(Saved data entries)
· · · ·

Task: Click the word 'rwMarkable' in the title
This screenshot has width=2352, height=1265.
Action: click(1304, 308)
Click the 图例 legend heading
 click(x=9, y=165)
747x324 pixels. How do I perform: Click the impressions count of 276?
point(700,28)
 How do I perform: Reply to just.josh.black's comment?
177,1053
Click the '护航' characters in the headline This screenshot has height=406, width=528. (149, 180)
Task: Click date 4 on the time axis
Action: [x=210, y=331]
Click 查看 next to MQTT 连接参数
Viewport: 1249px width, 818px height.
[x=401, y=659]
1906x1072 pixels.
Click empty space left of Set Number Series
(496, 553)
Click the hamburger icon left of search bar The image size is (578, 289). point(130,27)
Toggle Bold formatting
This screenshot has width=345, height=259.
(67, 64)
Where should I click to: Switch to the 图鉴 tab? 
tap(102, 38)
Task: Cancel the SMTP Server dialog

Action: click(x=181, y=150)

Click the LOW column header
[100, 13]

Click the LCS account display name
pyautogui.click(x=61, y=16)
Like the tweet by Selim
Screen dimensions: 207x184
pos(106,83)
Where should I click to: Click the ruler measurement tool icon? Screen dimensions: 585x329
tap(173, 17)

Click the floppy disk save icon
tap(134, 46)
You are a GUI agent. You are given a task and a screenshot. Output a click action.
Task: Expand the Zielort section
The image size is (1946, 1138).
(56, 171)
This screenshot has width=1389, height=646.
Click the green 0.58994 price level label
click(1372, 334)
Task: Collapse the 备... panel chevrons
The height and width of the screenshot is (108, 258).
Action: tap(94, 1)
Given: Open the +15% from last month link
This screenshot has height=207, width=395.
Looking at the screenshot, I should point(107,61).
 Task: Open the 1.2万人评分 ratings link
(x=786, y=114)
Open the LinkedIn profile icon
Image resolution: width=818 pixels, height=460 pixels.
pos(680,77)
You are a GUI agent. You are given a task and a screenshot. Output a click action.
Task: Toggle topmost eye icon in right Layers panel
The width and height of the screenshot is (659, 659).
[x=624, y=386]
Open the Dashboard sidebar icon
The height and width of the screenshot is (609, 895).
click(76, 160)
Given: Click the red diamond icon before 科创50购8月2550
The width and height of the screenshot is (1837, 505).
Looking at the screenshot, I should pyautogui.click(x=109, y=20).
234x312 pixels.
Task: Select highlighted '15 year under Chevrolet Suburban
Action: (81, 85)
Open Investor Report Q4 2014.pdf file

· · · ·

▸ WHAT THE TASK ASKS: Your task is to find each line in the entries that contains the string "Toggle" and copy it.

▸ RESULT:
Toggle Bold formatting
Task: Toggle topmost eye icon in right Layers panel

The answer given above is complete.